**AIM**
Starting at the line that contains "1200x406 pixels. At" and going through the end of the entries, rewrite those lines with "Badges" replaced by "Stickers" and nothing else changed. Leave the pictures out of your answer.

**Entries on where items appear**
+ + + + + + +

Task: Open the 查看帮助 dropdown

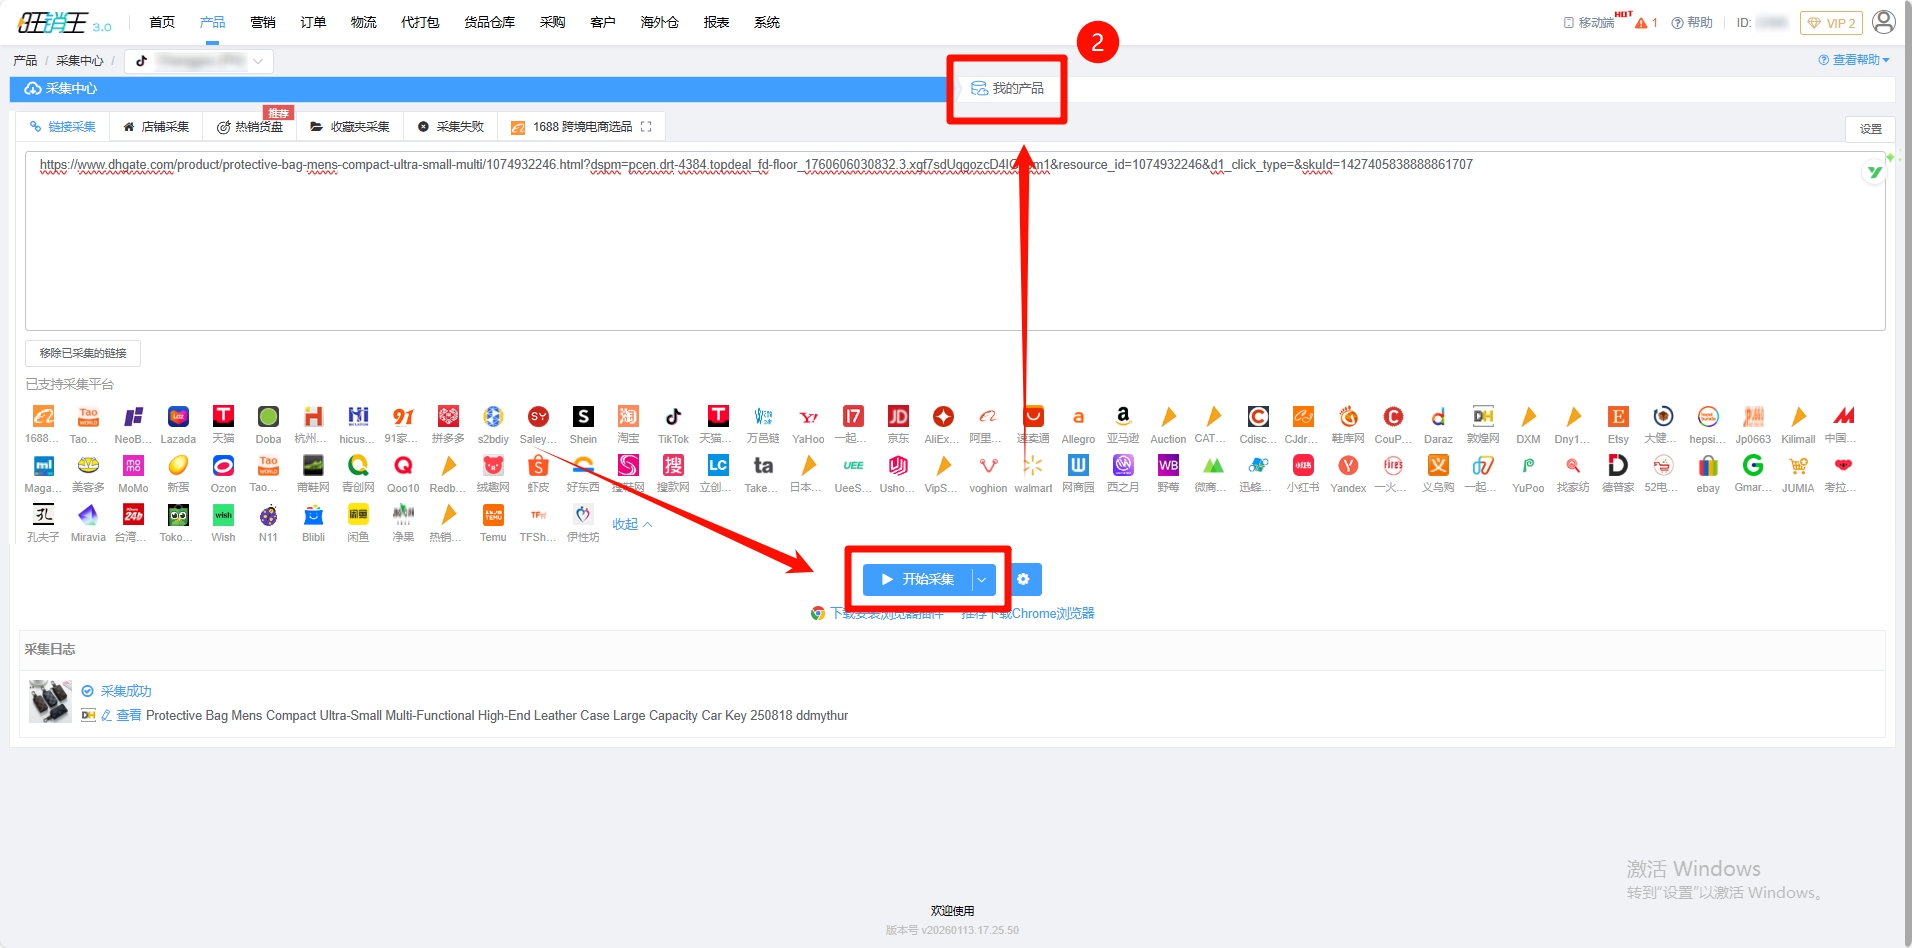Action: 1853,60
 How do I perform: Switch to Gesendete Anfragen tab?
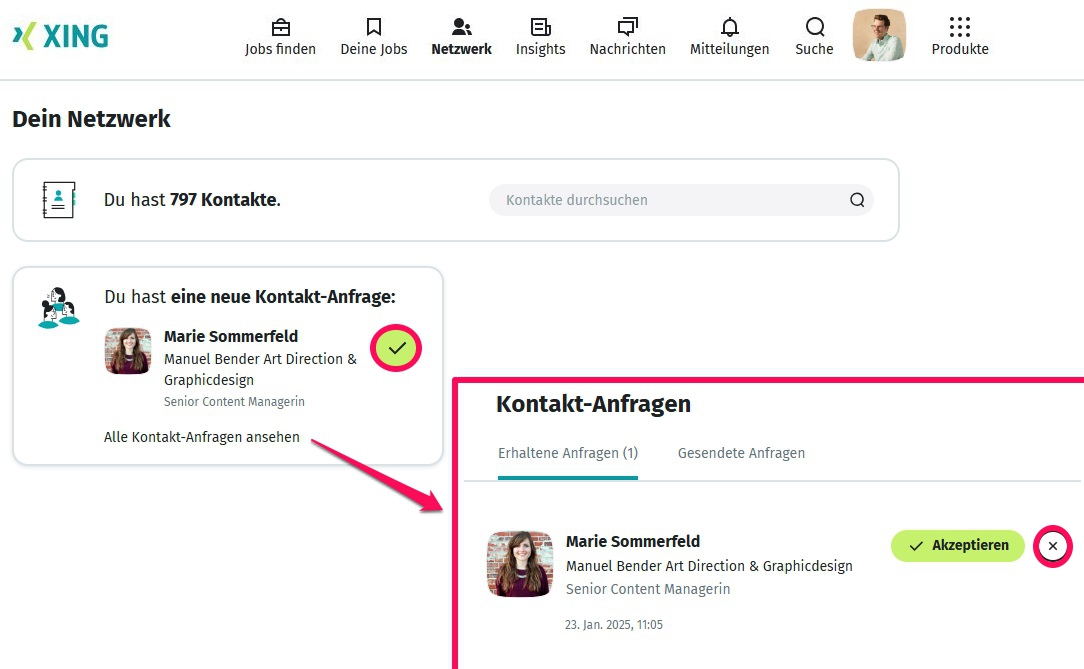[x=741, y=453]
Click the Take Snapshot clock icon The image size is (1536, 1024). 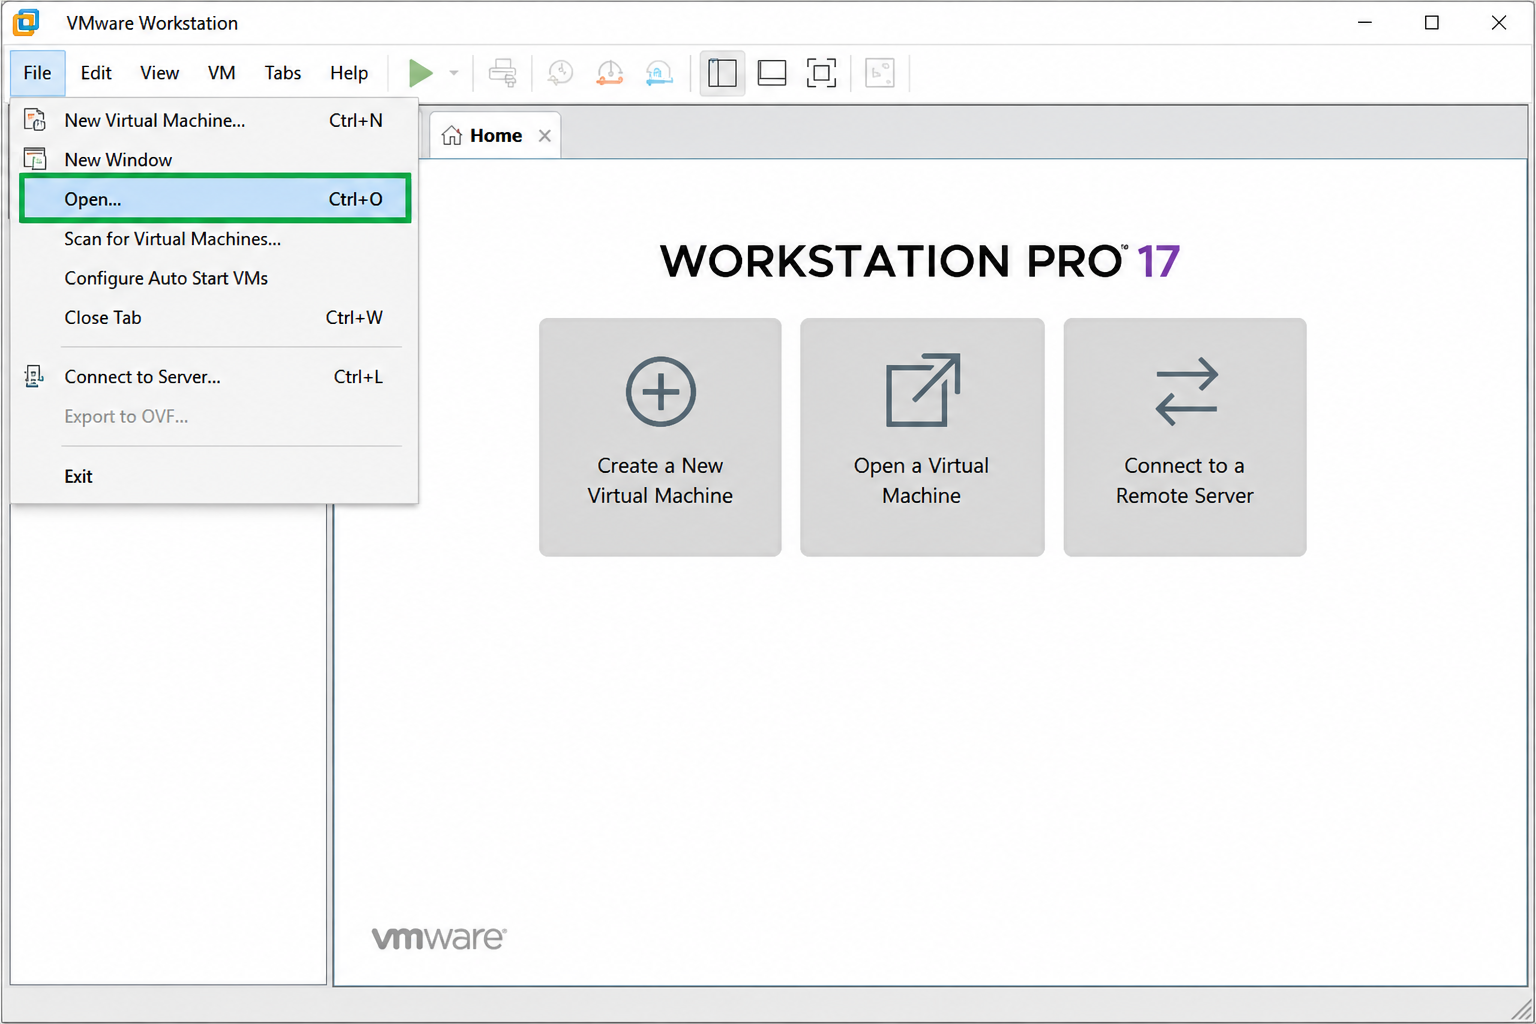click(561, 73)
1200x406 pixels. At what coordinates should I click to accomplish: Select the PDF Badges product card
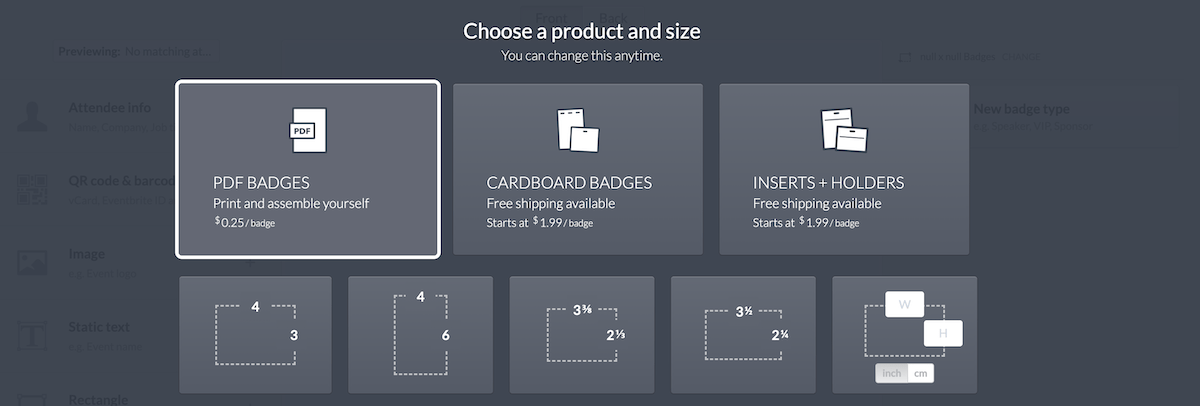(308, 169)
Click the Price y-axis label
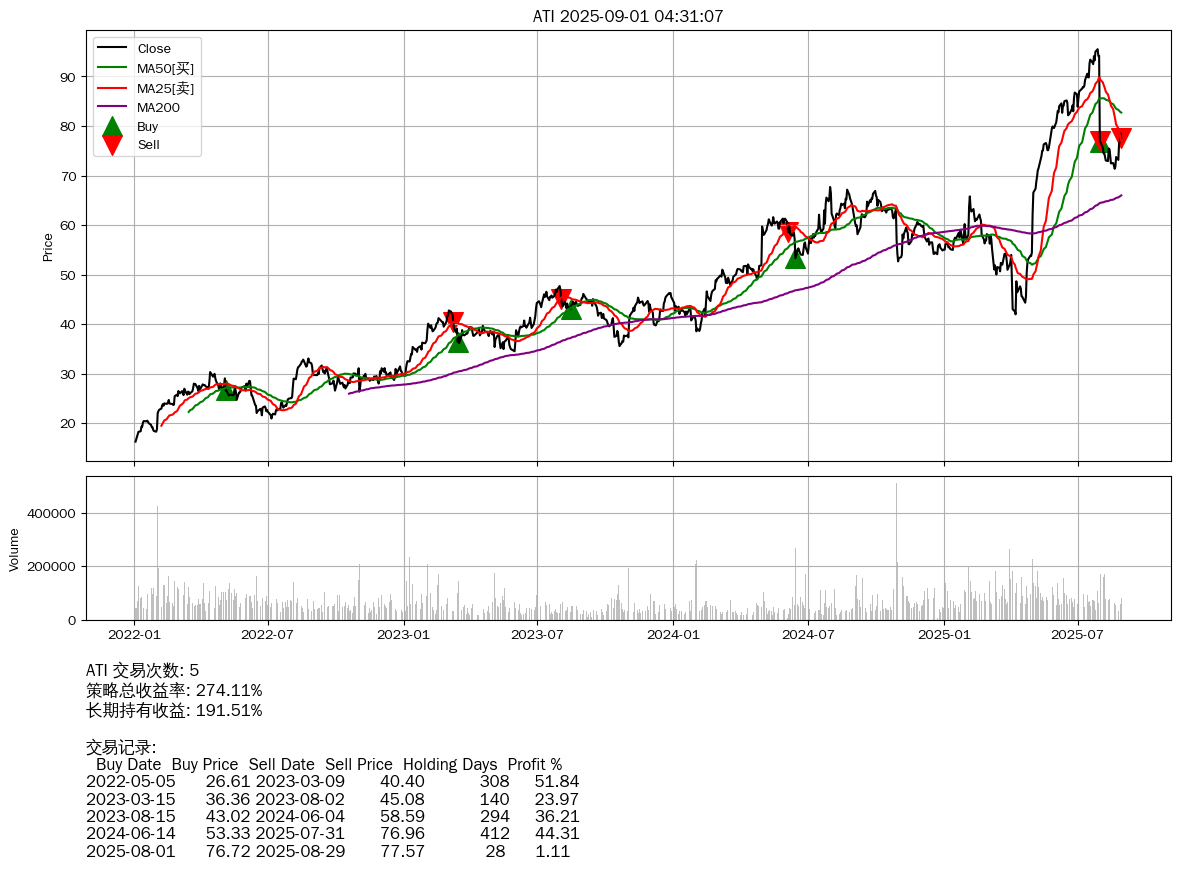This screenshot has width=1180, height=869. 48,246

+ + + + + + +

**REPLY TO THE TASK**
1200x406 pixels. At what coordinates should I click to accomplish: Select the PDF Stickers product card
(308, 169)
Click the Price y-axis label
This screenshot has width=1180, height=869. 48,246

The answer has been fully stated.